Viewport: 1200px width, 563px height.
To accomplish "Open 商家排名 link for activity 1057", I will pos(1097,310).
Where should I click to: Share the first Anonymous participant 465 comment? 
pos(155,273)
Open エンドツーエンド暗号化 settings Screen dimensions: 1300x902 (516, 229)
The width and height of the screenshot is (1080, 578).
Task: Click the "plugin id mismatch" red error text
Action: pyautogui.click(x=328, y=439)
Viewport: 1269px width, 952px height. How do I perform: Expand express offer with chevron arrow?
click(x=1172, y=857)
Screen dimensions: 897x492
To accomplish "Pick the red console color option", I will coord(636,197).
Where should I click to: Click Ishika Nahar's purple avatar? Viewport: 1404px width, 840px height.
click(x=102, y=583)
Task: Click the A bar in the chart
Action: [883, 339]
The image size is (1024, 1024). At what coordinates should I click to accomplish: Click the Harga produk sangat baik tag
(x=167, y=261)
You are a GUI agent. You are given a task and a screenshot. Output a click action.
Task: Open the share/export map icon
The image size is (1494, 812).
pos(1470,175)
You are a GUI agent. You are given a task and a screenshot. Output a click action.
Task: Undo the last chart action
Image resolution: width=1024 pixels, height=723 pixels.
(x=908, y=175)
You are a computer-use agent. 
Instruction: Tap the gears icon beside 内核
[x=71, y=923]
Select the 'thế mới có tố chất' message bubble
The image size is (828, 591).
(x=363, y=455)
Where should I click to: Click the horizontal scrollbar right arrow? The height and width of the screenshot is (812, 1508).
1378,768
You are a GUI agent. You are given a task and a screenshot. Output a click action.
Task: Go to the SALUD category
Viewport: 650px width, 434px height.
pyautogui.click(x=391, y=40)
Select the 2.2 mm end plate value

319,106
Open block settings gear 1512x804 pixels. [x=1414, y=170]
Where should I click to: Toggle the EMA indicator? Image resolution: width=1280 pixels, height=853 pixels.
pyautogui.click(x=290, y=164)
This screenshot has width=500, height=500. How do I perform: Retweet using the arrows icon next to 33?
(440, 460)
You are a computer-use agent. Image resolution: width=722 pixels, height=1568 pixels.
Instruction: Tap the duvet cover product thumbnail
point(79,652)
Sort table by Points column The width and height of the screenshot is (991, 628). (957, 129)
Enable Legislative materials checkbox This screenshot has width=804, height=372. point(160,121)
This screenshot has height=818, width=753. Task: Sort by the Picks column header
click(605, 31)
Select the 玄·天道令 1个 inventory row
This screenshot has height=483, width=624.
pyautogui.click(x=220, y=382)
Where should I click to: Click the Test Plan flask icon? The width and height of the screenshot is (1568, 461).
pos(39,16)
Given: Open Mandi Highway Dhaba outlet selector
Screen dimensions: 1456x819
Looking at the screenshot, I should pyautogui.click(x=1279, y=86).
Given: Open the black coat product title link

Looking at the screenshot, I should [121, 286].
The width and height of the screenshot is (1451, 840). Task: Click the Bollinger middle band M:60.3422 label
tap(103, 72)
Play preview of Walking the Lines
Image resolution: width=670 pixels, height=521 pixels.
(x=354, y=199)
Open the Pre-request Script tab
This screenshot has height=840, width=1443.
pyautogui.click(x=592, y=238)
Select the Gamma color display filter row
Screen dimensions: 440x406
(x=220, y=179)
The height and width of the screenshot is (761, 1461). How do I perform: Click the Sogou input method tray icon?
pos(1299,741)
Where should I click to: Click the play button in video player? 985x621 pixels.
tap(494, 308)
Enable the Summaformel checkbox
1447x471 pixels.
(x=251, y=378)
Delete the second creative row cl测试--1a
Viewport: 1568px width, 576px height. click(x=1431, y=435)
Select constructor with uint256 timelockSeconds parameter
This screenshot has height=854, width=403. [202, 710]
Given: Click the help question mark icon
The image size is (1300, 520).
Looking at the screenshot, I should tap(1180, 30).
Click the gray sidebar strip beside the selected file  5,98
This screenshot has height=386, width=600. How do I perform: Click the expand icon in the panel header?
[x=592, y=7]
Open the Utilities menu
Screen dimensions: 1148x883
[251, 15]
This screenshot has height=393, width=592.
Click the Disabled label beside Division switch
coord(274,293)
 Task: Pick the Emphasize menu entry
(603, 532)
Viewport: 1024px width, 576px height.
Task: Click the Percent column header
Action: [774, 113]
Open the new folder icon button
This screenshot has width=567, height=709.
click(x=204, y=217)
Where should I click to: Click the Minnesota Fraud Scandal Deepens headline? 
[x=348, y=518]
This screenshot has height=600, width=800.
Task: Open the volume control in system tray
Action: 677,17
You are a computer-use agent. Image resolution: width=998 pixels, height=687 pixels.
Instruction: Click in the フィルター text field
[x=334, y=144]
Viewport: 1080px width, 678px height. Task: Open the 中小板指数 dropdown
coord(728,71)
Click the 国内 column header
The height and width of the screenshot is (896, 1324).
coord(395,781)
══════════
*TASK TO CARRY OUT*.
Your answer should be the lines of the records that include the word "computer".

*OUTPUT*.
You are a computer-use agent. 
You are a computer-use agent. Image resolution: width=722 pixels, height=1568 pixels.
You are a computer-use agent. Image resolution: width=998 pixels, height=687 pixels.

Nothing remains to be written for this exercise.